One of Scotland's most senior commercial property experts, Peter Muir, Glasgow-based director of the commercial real estate company Colliers International, said: "If the SCA is receiving public funding I think they should by now be ­providing some facts and figures.

"Any project that will help to deliver regeneration and investment is to be welcomed, and three years is enough time for the project to have bedded down and to have borne some fruit. It is disappointing that they are not prepared to release that information."

Gavin Brown MSP, Scottish Conservative finance spokesman, said the SCA ought now to be in a position to reveal a total figure of investment secured. He said: "I accept that there might be various commercial sensitivities [about releasing information on specific projects]. However, at the aggregate level they must be able to tell us something."

He added: "The SCA principle is a good one: that the seven cities would work together as one team. But we have seen a lack of activity particularly from [Cities Minister] Nicola Sturgeon who personally has not driven it in a way that it should be driven.

"There are no doubt investments going on, but are any of these investments that would have happened anyway without the alliance? The question is: what has been the added value?"

James Kelly MSP, Labour's spokesman for cities, said: "It is difficult to see that the group has produced anything that is going to deliver tangible benefits.

"If you look at some of the English cities, they are already on to the second edition of the City Deal. We need to balance power between Holyrood and the cities, and get a strategy that delivers economic growth, connectivity and proper jobs."

The £7 million Scottish Cities Alliance was established in December 2011 as a partnership between the Scottish Government and the cities of Aberdeen, Dundee, Edinburgh, Glasgow, Inverness, Perth and Stirling. Its stated aim was to maximise investment, stimulate economic ­activity and create jobs.

Last month, the alliance produced its first investment prospectus: a lavishly illustrated 36-page booklet detailing £10 billion worth of investment opportunities. This came ahead of the MIPIM investment fair in London, billed as the ultimate ­"property marketplace" and attended by council officials from the seven cities.

An official from Edinburgh City Council told the Sunday Herald that as a result of visiting the SCA stand at the MIPIM event, one potential investor had arranged to visit Edinburgh with a view to investing in a property scheme. But he declined to give more details.

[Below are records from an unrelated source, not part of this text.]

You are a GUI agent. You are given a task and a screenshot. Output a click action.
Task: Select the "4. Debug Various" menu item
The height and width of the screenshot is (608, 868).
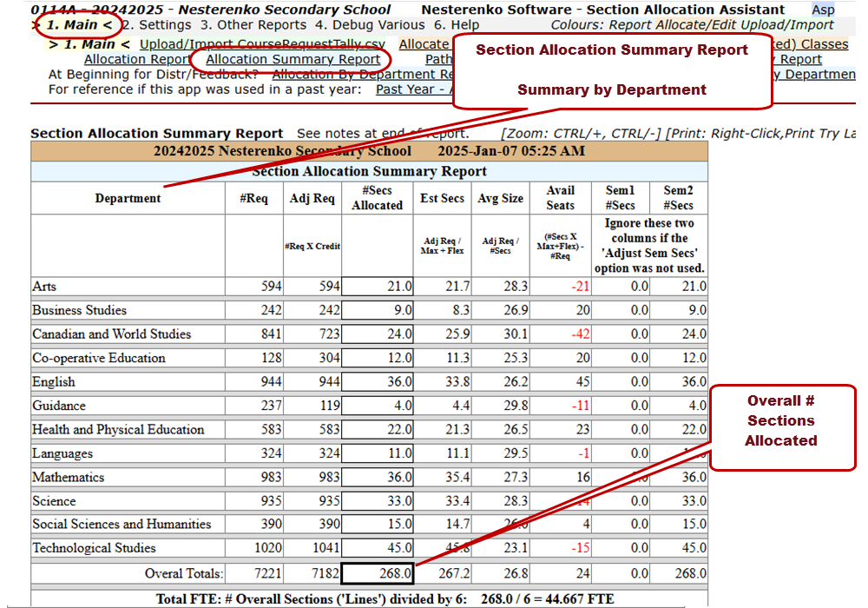point(372,25)
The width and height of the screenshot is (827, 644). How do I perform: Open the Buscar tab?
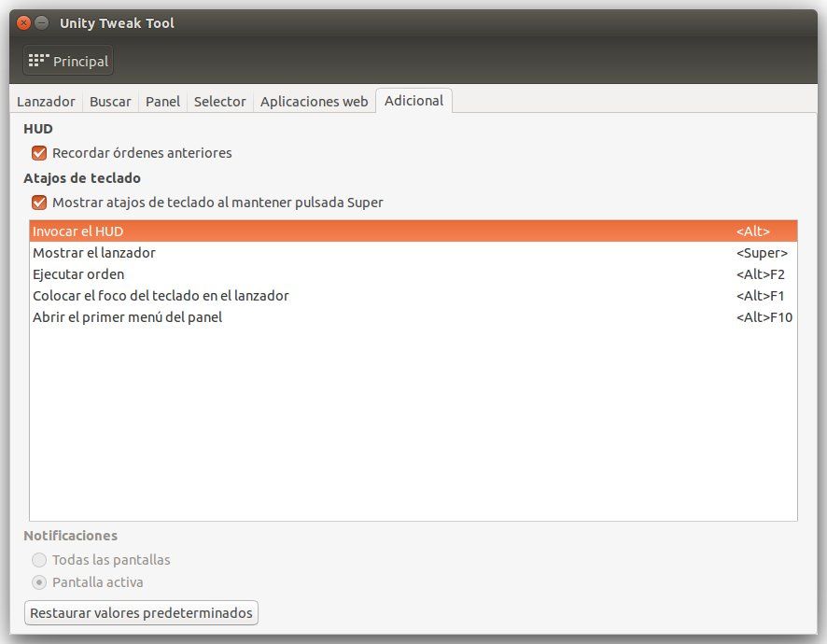[x=110, y=102]
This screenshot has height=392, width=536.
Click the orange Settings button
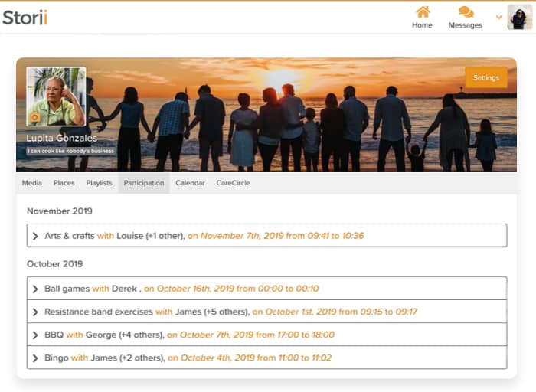485,78
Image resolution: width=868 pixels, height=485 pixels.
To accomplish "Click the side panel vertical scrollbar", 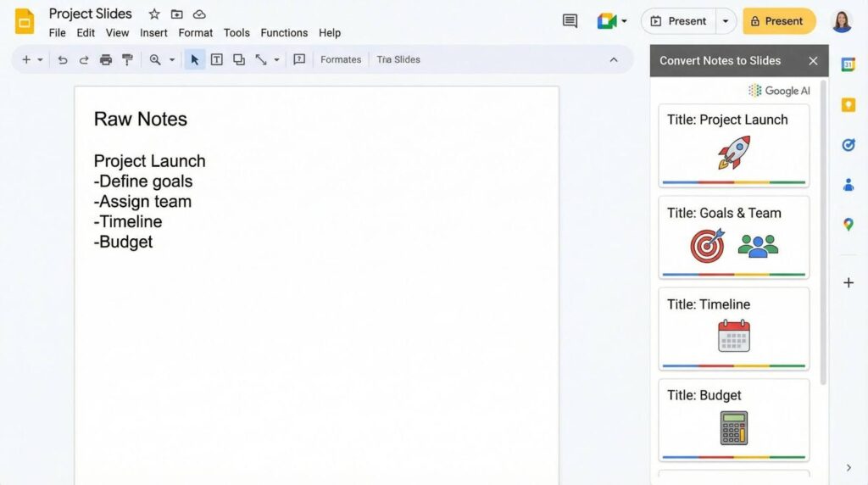I will click(x=822, y=229).
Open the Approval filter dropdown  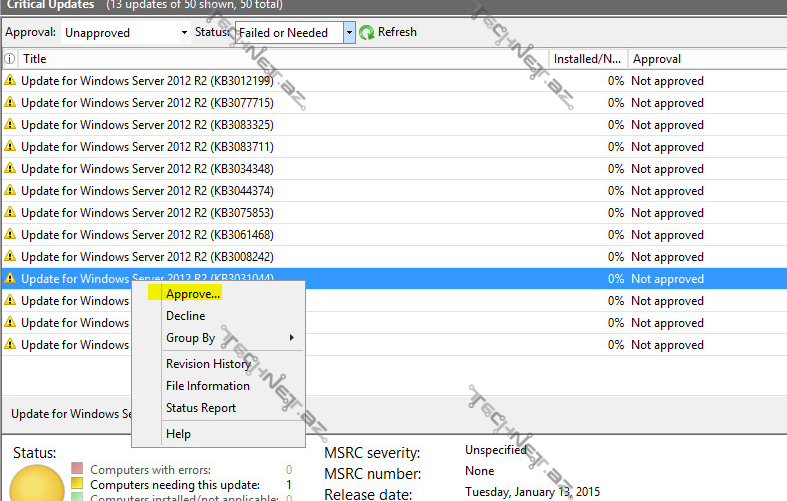125,33
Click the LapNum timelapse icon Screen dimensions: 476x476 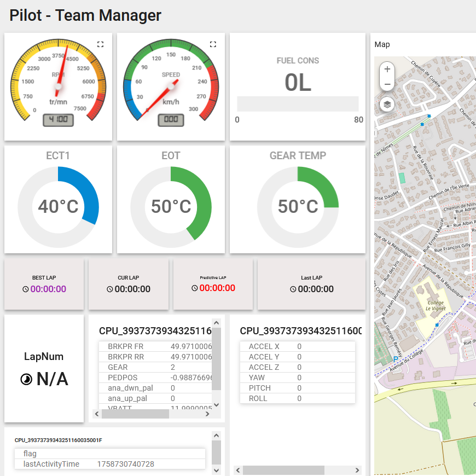(26, 380)
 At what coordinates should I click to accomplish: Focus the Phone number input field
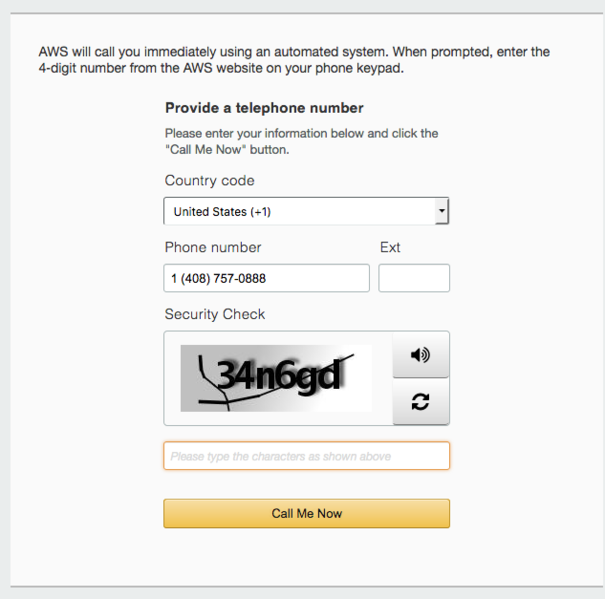click(x=266, y=278)
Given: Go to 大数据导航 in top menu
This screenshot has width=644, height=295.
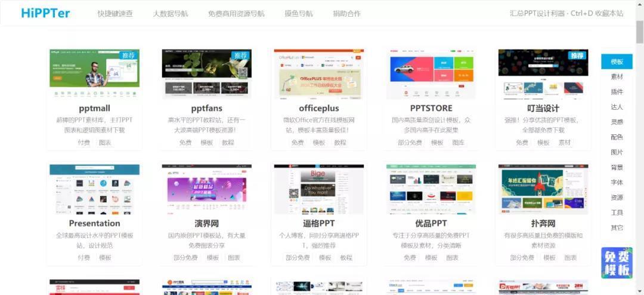Looking at the screenshot, I should click(x=170, y=14).
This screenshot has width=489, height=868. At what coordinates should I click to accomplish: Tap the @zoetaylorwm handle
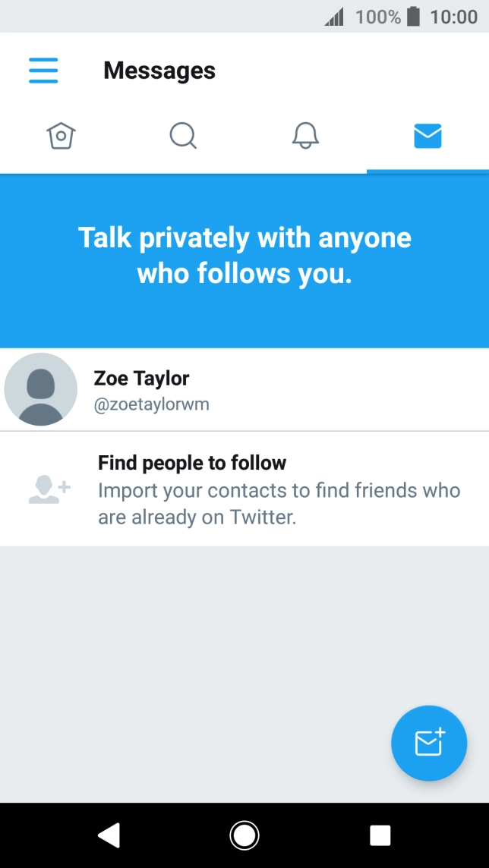coord(151,404)
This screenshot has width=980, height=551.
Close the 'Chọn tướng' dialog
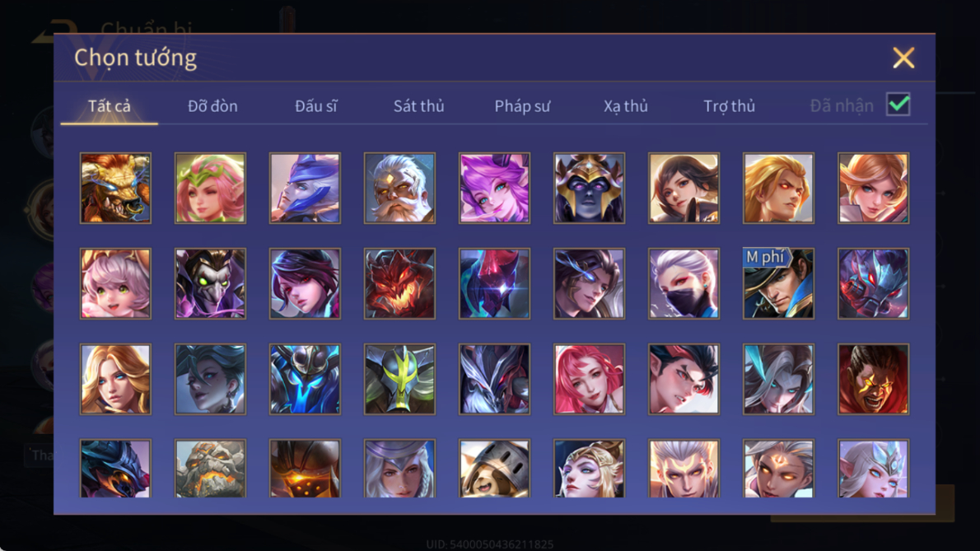click(x=903, y=58)
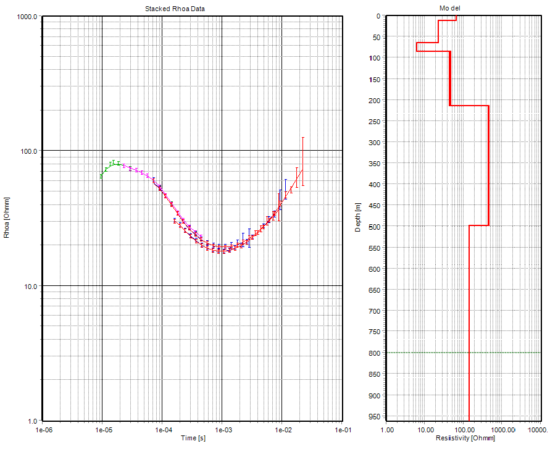The width and height of the screenshot is (550, 449).
Task: Click the green dashed depth line at 800 m
Action: [x=463, y=352]

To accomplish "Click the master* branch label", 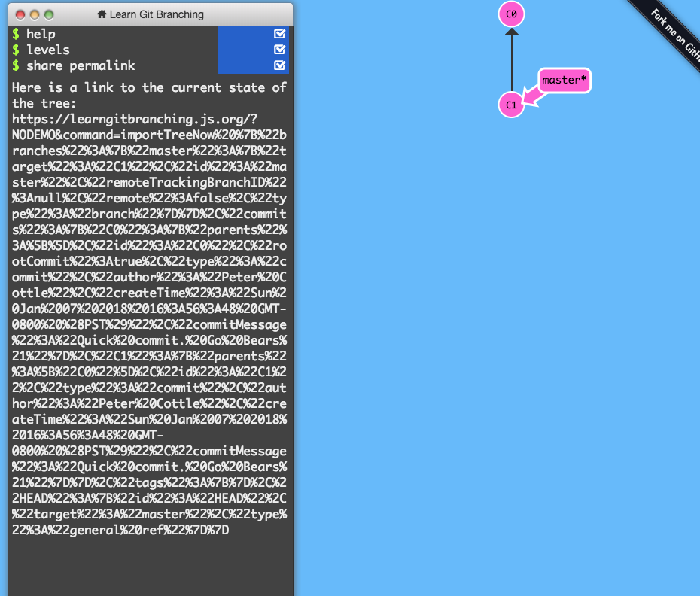I will click(564, 79).
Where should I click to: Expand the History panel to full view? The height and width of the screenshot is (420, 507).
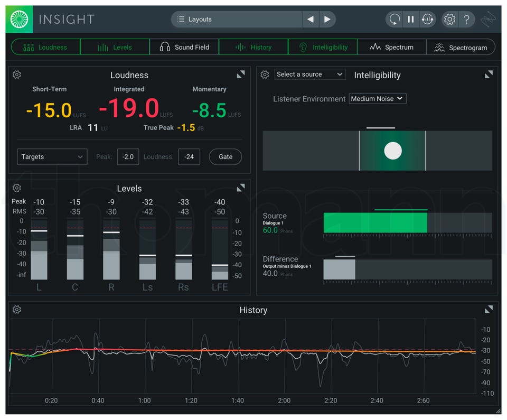coord(489,310)
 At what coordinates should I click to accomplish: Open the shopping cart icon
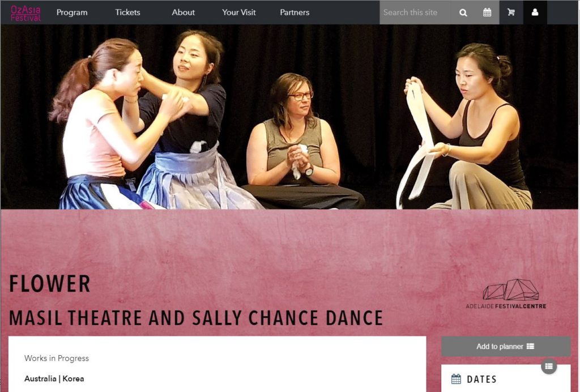click(x=511, y=12)
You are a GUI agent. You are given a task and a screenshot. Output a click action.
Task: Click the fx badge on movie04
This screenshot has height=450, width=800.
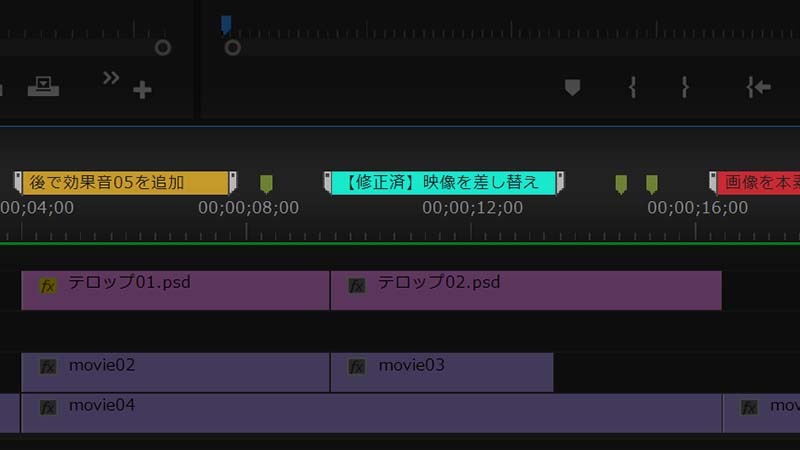[x=48, y=407]
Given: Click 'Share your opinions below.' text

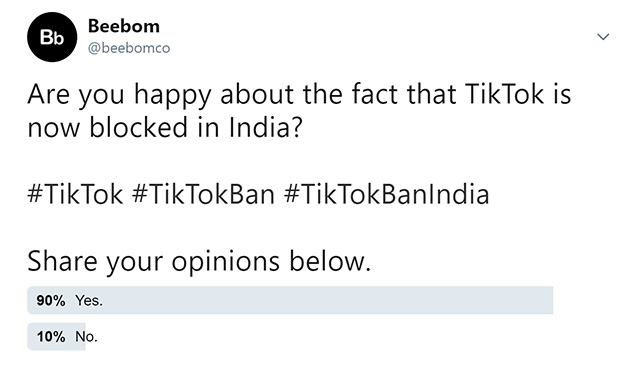Looking at the screenshot, I should (x=199, y=261).
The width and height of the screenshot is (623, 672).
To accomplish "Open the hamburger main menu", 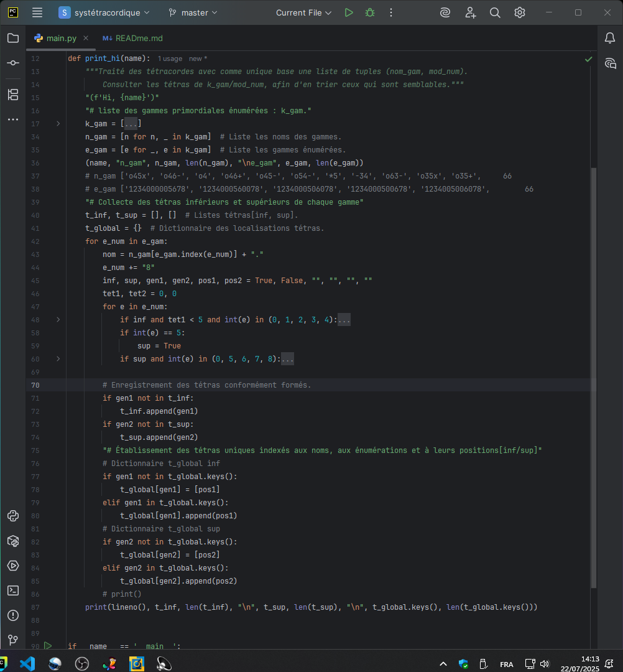I will coord(37,12).
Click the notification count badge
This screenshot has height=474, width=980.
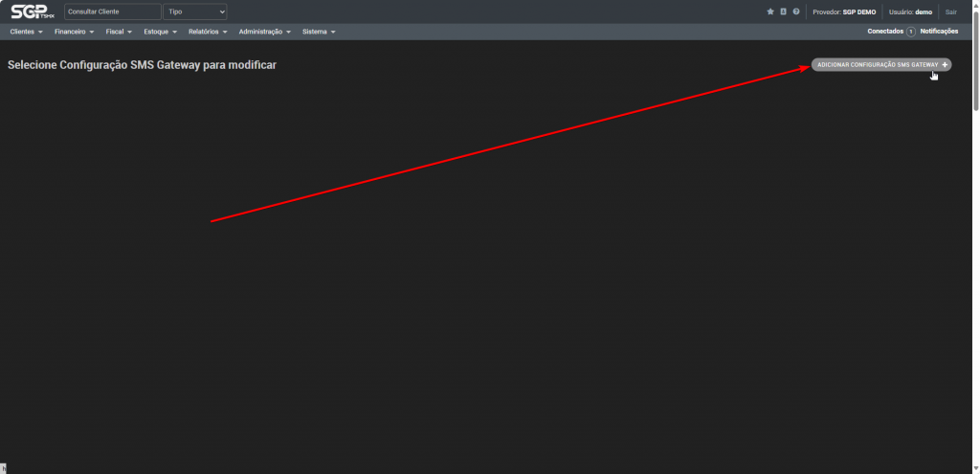pos(911,32)
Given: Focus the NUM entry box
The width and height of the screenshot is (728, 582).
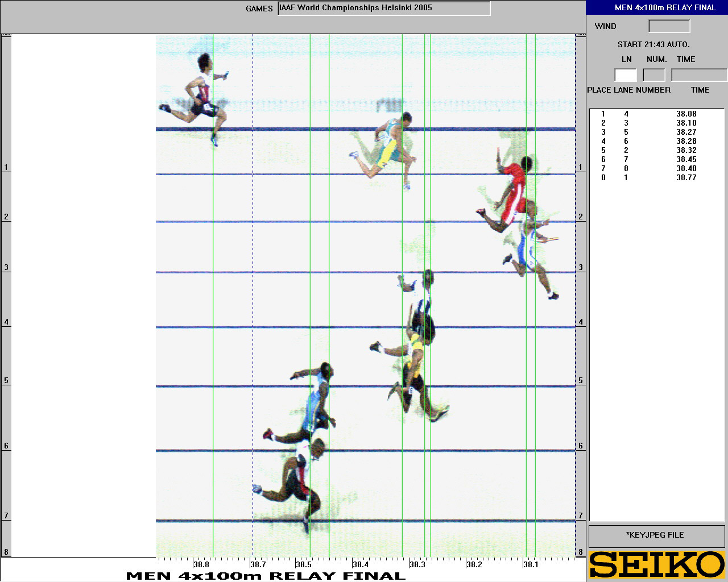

And SCA policy executive Iain McCreaddie said: "They [the SCA's investment team] feel they have answered the questions … We don't really have anything more to say."

Some 14 officials from SCA local authorities attended the three-day MIPIM fair in Cannes in March this year at a cost of £277,000.

In January, the SCA appointed a new chief executive, Stewart Carruth, currently deputy chief executive of Stirling Council. His appointment was presented as a sign that the project was moving into "the delivery phase" after two years of "framework building".

The Sunday Herald this week tried to speak to the SCA to gain more detail, without success. As these pages went to press, Carruth contacted the newspaper to offer an interview at a later date.